Hatta yeterli adım atmayı bırakın, maalesef geriye gidiş var bazı konularda.

28 Şubat’ta çok çetin bir mücadele veren Müslümanların durumunu görüyorsunuz. 

Cuntacıların ortadan kaldırmaya çalıştığı İslâmî kimliğimizin yerinde adeta yeller esiyor.

Belki “başörtüsü mücadelesi”nde zafere ulaşıldı, fakat “tesettür mücadelesi”nde hezimet yaşıyoruz.

Sekülerleşme rüzgarı, önüne katmış, sürüklüyor Müslümanları. 

28 Şubat’ın yolunu da yönünü de şaşırttığı İslâmî camia yıllardır pusulasını arıyor.

“Gidene ağam, gelene paşam” zihniyetindeki asalak tipler kaplamış her yeri.

Yani neresinden bakarsanız bakın, içler acısı bir tabloyla karşı karşıyayız. 

28 Şubat’ın kudretli paşalarının “bin yıl sürmesini” öngördükleri o meşum süreç, -bizce- bir anlamda devam ediyor dolayısıyla.
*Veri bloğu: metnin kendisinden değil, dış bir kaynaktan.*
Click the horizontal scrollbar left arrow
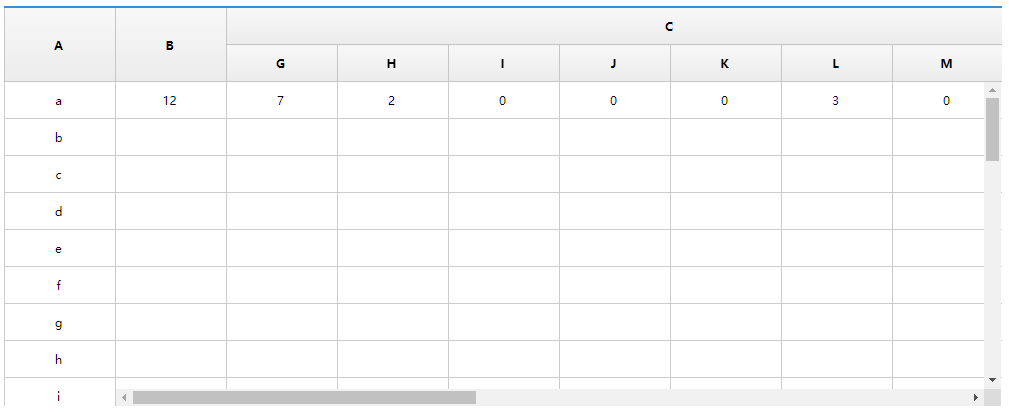This screenshot has width=1009, height=420. [x=124, y=397]
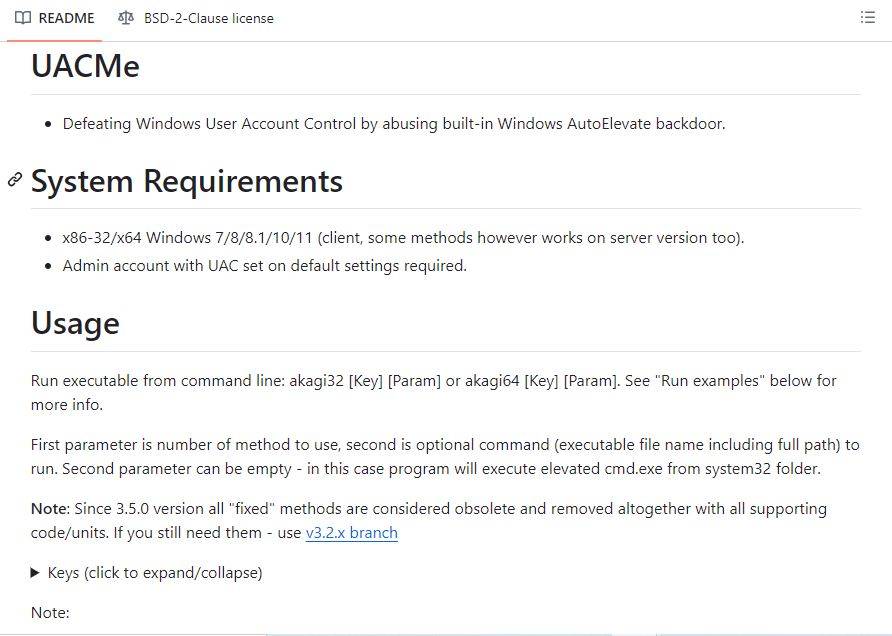This screenshot has width=892, height=636.
Task: Click the UACMe heading
Action: point(86,66)
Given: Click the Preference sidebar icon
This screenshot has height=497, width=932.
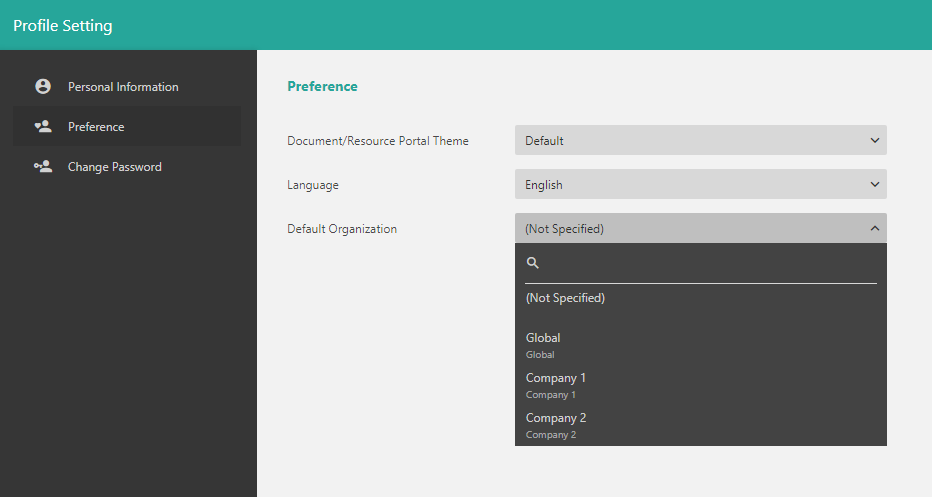Looking at the screenshot, I should [x=42, y=127].
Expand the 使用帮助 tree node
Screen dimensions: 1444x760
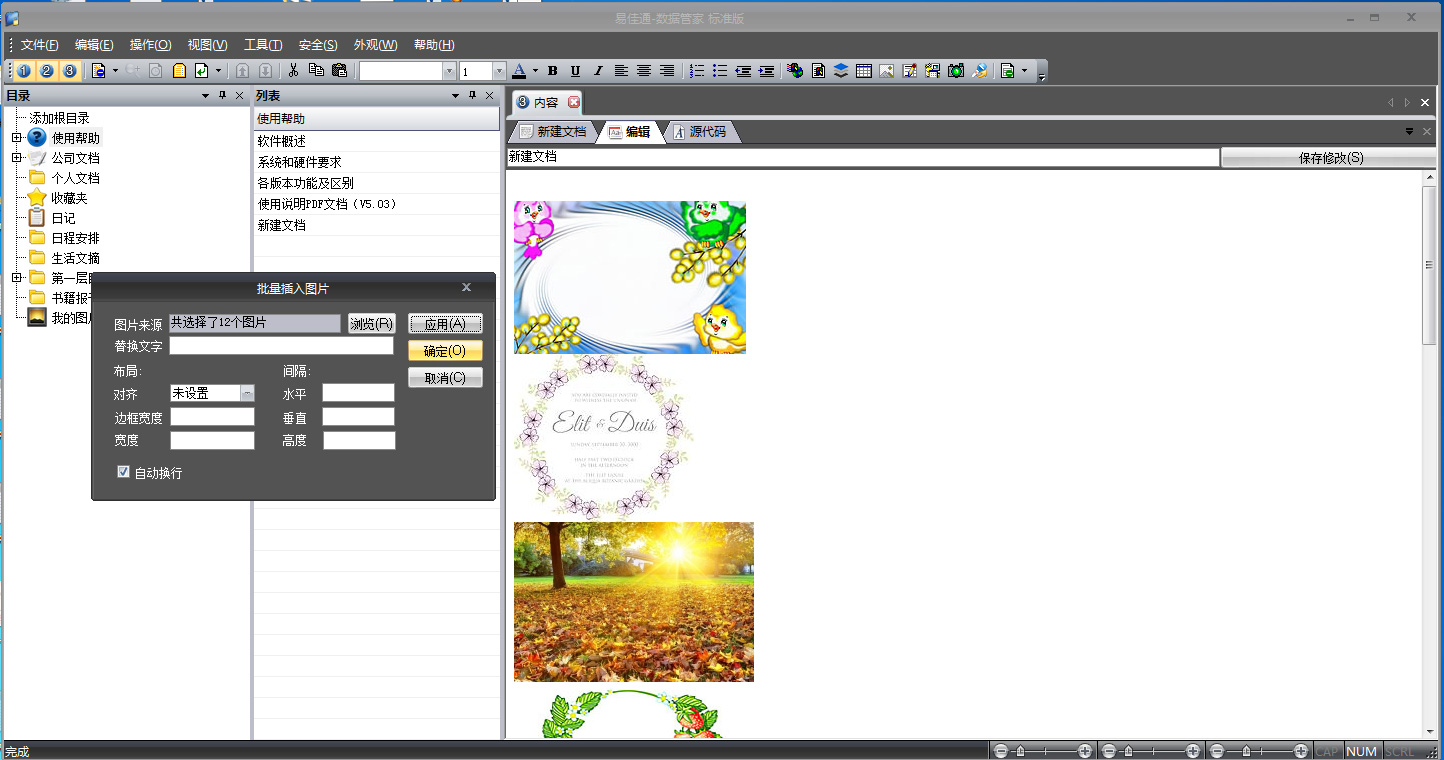pos(16,138)
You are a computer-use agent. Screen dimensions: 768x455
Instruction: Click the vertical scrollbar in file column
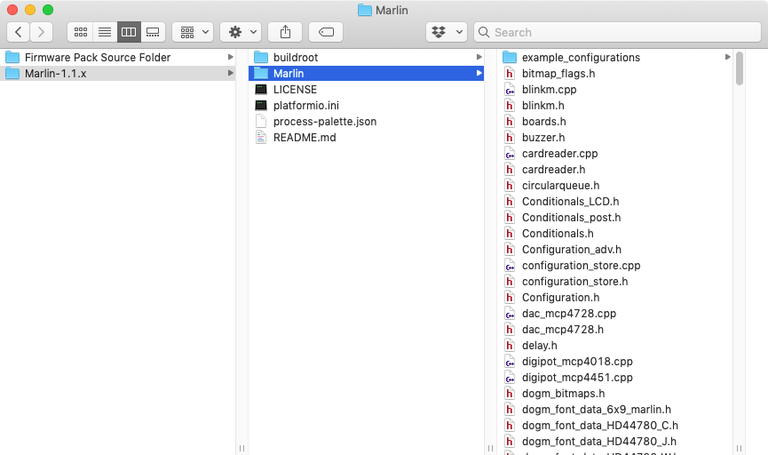point(739,70)
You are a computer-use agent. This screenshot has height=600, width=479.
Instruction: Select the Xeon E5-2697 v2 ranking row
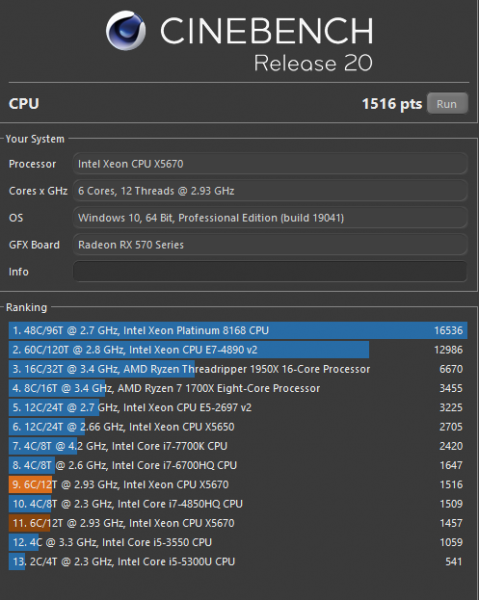tap(238, 407)

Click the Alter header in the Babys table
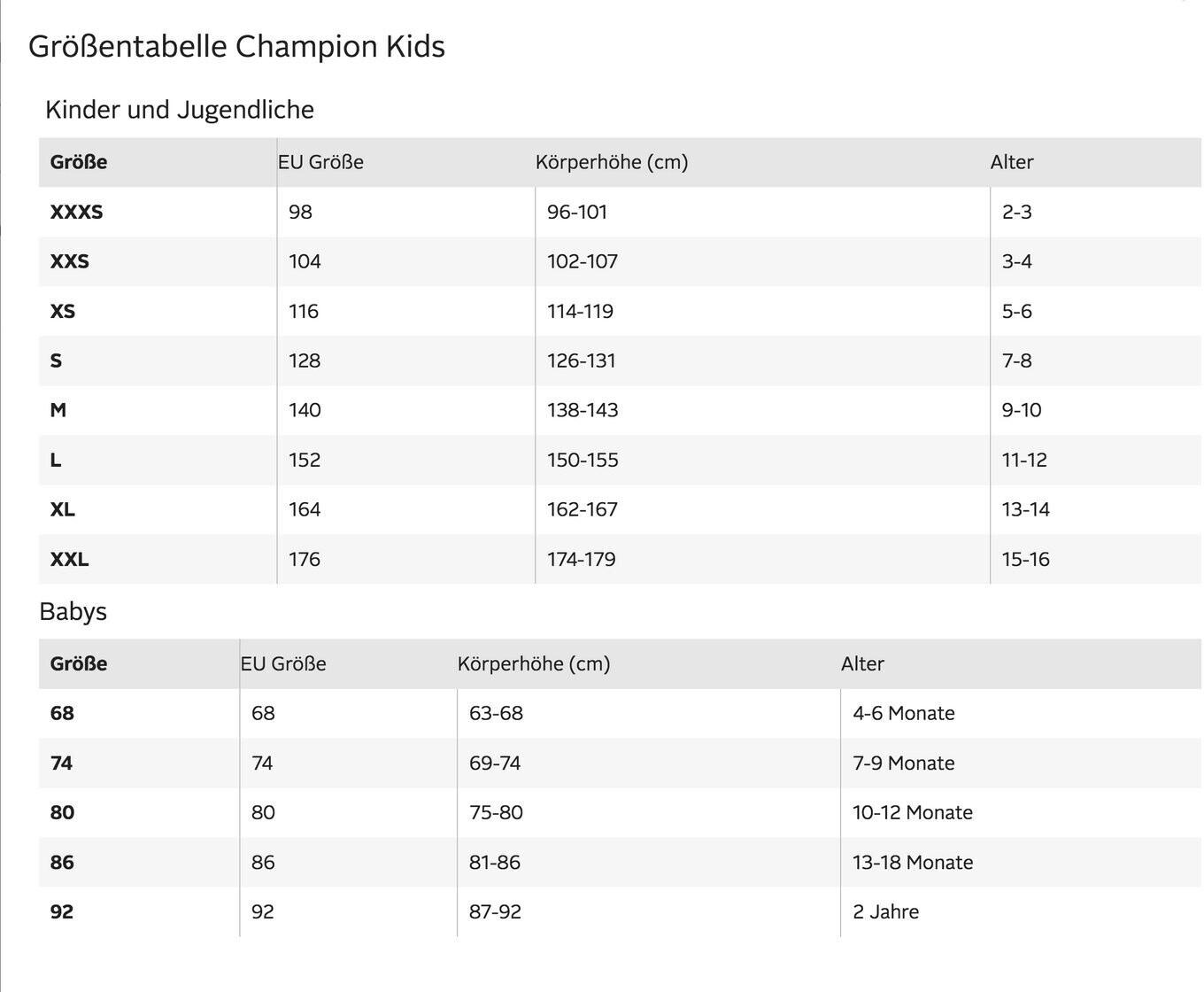pyautogui.click(x=862, y=663)
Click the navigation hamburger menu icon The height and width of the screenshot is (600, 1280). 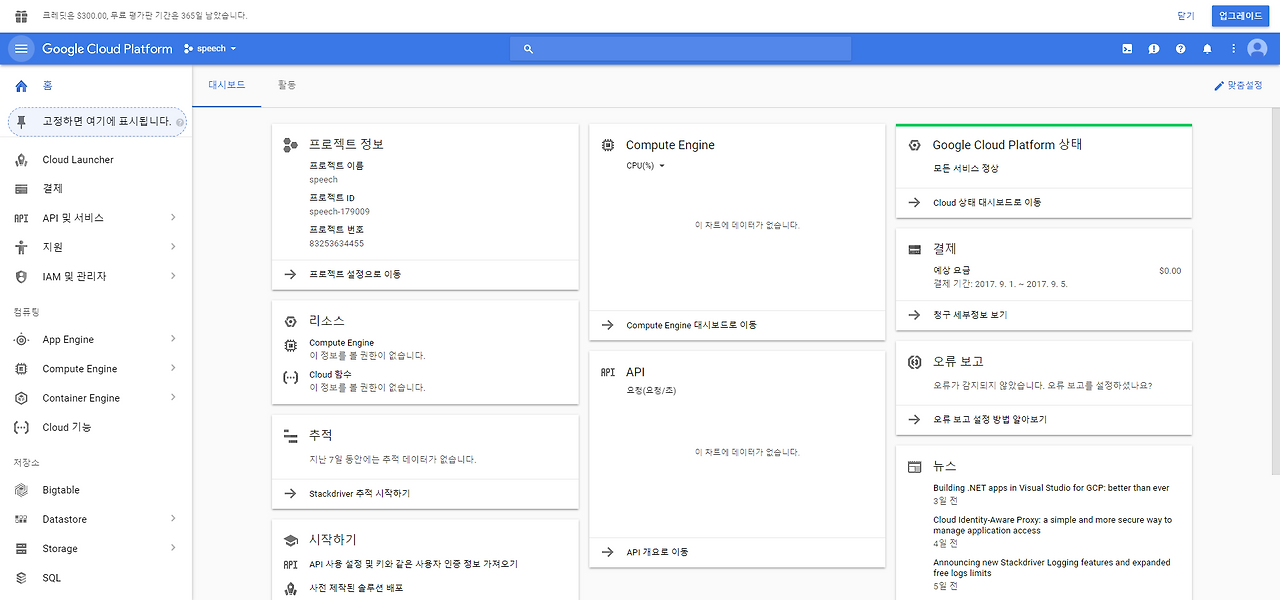coord(20,48)
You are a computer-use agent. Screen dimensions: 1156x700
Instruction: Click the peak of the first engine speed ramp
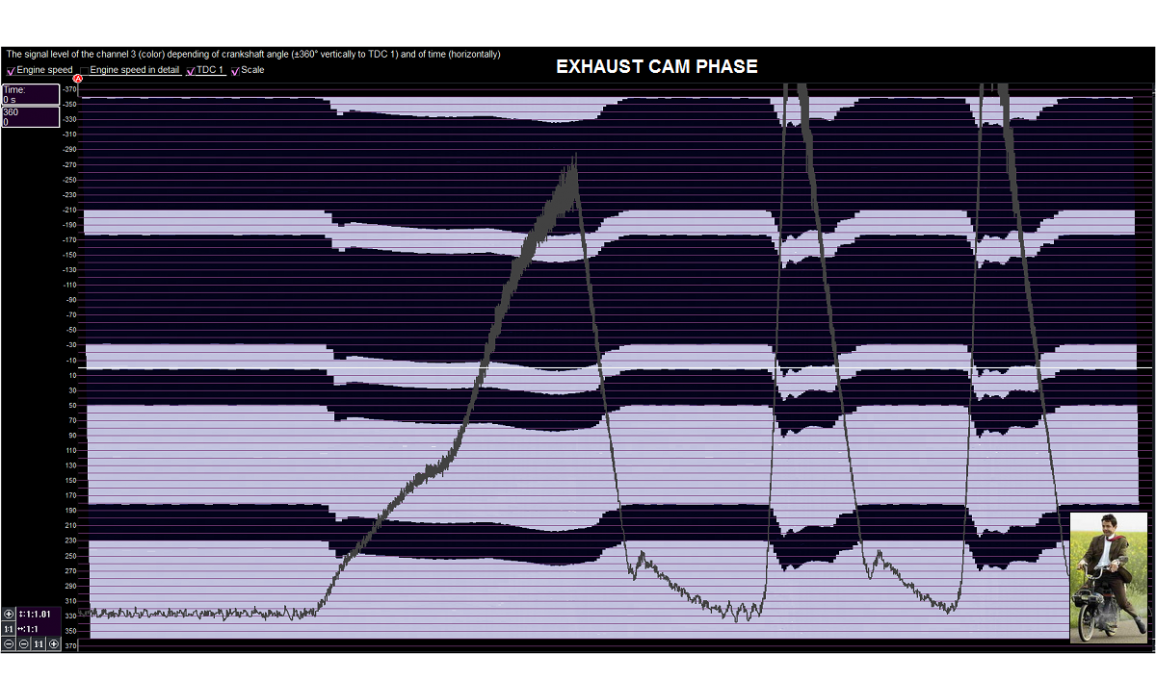(575, 158)
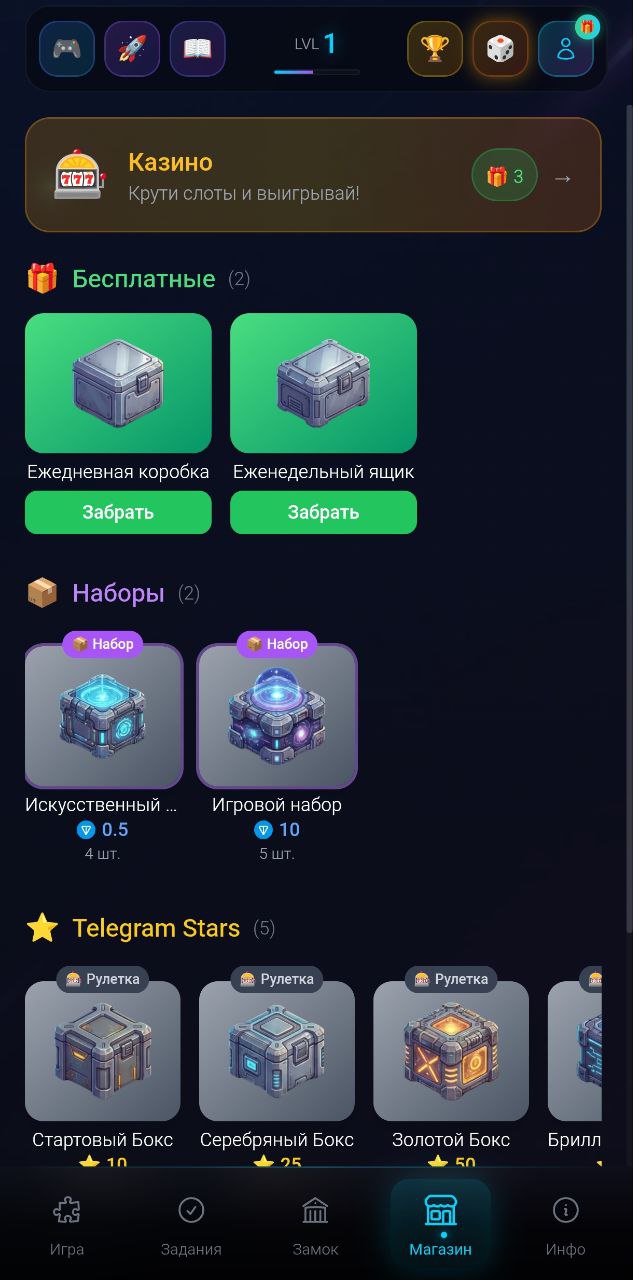
Task: Tap the dice icon button
Action: click(500, 49)
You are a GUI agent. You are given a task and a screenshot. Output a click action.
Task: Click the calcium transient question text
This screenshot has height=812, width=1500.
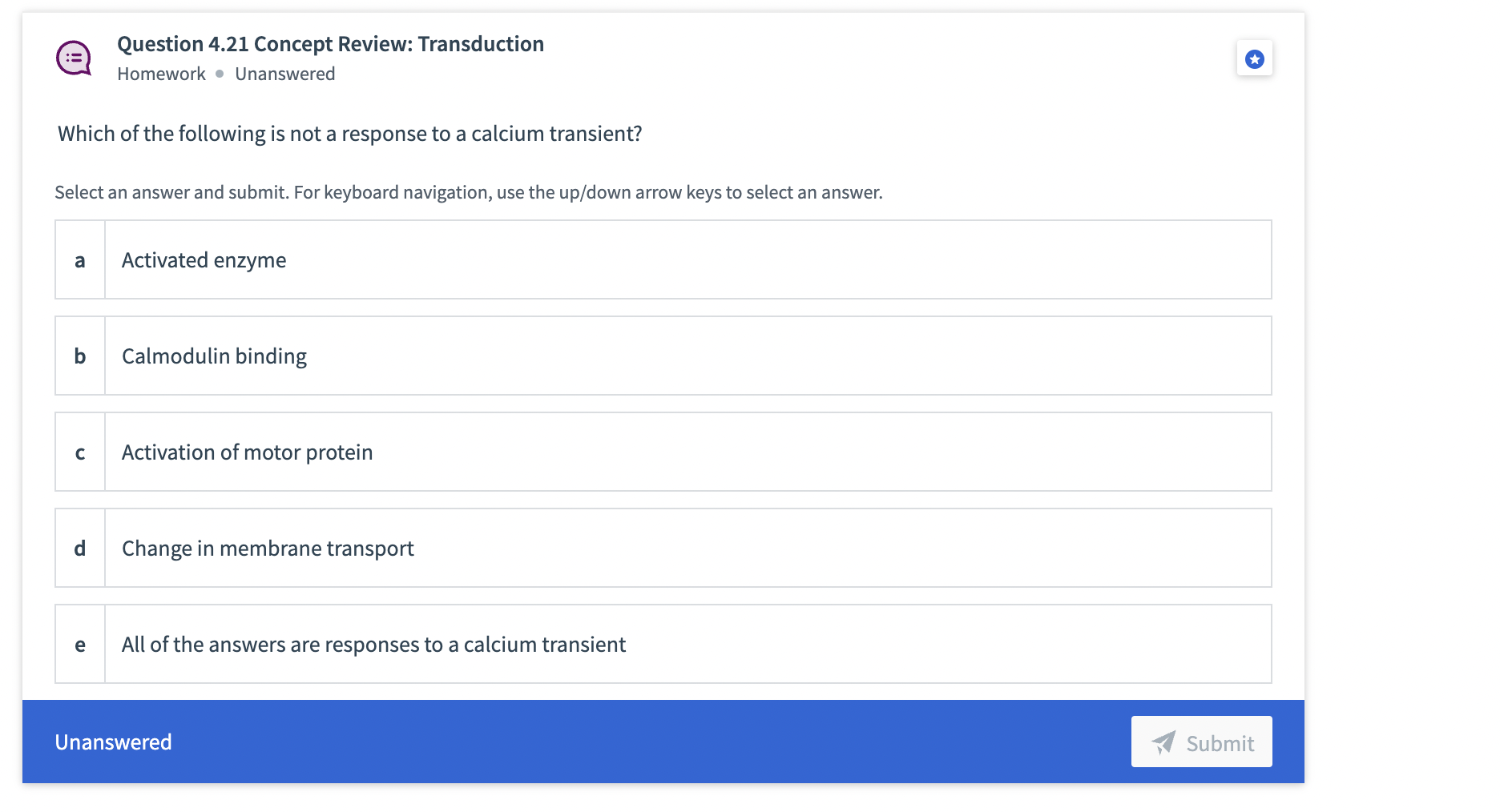click(350, 134)
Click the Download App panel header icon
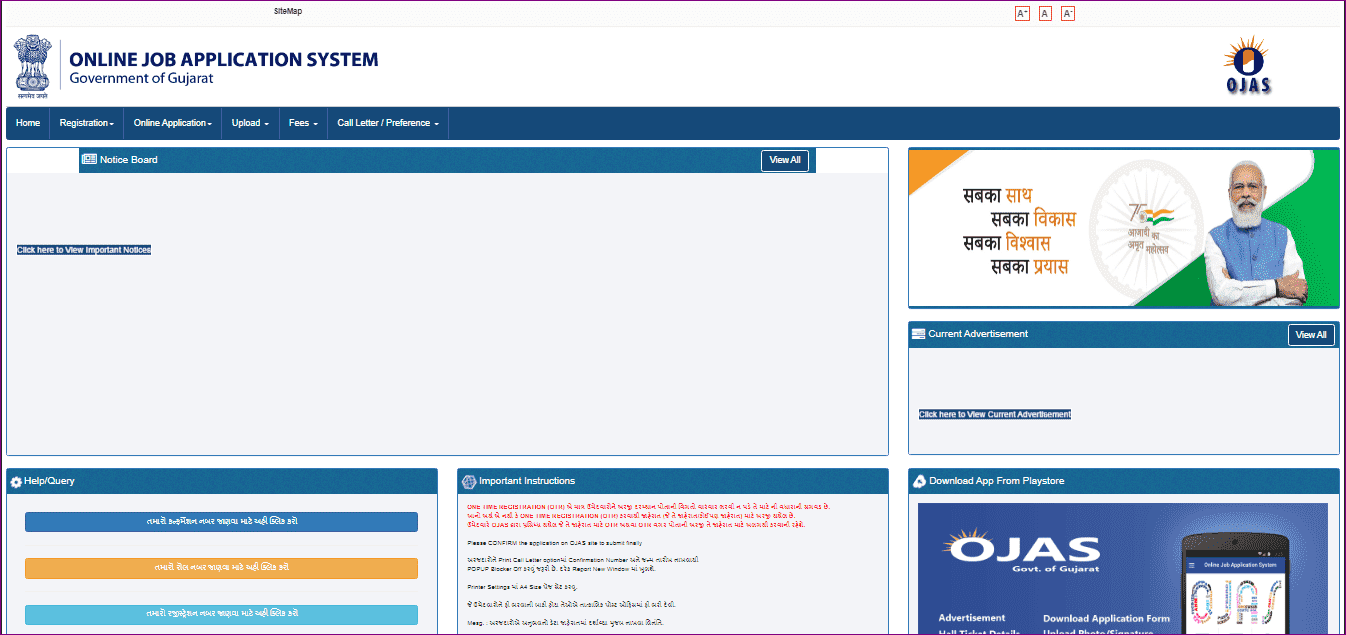1346x635 pixels. [919, 482]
Hem de bütün şiddetiyle.

Böyle söylememizin yukarıda saydıklarımızın haricinde başka gerekçeleri de var muhakkak.

Postmodern darbe sürecinde mahkum olan Müslüman tutukluların mağduriyetleri bunlardan biri mesela.

Söylesenize, “28 Şubat, tarihin çöplüğündeki yerini almıştır” ifadesini can-ı gönülden kullanabilmemiz için, bu insanların yeniden yargılanması gerekmez mi en azından?

Cezaevlerinde yer açmak için hırsızları, yolsuzları, arsızları serbest bırakanların söz konusu mazlumların çığlığına da kulak vermesi icap etmez mi?

AK Parti, Kemalist zulüm sebebiyle gadre uğrayanların sıkıntısını giderme noktasında elbette pek çok girişimde bulundu. Bunu kesinlikle inkâr etmiyoruz. Ama unutulmamalı ki, mahut girişimler hiçbir zaman sadra şifa olacak türden değildi. Sadece ve sadece pansuman tedbirlerdi bunlar.  

28 Şubat’ın açtığı sosyal yaraların bu şekilde kapanmayacağı çok açık halbuki.

İhtiyacımız olan pansuman değil, ameliyat. Bu ameliyatı yapacak olan da AK Parti hükümetinden başkası değil.

18 yıldır iktidarda olan AK Parti, aynı zamanda muktedir de olduğunu göstermek istiyorsa, mutlaka bu ameliyata girişmeli.

Öyle gözüküyor ki, bunun başka çıkar yolu yok.